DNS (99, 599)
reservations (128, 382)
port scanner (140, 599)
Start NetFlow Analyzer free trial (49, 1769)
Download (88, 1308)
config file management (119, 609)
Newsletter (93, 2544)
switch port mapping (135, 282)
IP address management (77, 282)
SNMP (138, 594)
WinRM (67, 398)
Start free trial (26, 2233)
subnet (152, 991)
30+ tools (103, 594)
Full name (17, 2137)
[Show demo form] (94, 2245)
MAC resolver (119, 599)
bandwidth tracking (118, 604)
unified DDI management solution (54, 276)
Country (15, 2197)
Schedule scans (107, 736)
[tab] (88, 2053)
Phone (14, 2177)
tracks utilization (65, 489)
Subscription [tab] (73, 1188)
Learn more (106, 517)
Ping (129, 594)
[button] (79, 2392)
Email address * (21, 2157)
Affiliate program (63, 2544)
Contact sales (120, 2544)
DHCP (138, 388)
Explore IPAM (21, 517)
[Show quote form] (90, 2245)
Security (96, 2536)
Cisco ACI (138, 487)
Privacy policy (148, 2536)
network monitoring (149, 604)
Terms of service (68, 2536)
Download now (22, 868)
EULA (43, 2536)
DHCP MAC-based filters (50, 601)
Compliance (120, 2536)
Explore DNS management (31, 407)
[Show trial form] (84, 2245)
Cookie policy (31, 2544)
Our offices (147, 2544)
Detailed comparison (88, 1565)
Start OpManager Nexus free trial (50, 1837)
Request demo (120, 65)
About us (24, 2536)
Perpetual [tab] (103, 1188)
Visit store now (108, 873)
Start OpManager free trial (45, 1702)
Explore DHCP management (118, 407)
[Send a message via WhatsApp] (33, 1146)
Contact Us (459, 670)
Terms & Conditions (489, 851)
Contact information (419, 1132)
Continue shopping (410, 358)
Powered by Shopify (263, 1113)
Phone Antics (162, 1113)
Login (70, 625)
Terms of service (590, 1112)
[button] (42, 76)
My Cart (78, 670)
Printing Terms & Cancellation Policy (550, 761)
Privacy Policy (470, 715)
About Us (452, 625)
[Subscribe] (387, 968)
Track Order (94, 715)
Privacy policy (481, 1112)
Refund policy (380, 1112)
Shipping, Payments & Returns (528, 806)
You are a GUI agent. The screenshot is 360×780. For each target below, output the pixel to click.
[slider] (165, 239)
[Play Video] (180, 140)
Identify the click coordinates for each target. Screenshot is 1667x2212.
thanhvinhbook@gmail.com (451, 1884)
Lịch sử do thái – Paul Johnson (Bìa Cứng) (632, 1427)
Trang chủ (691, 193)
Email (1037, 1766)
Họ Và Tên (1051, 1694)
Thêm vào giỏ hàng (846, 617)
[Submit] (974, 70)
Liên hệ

- ABOUT THIS EXERCISE
Report how many lines of the records hold the word "trial", and supply no other text.

- TASK RESPONSE
5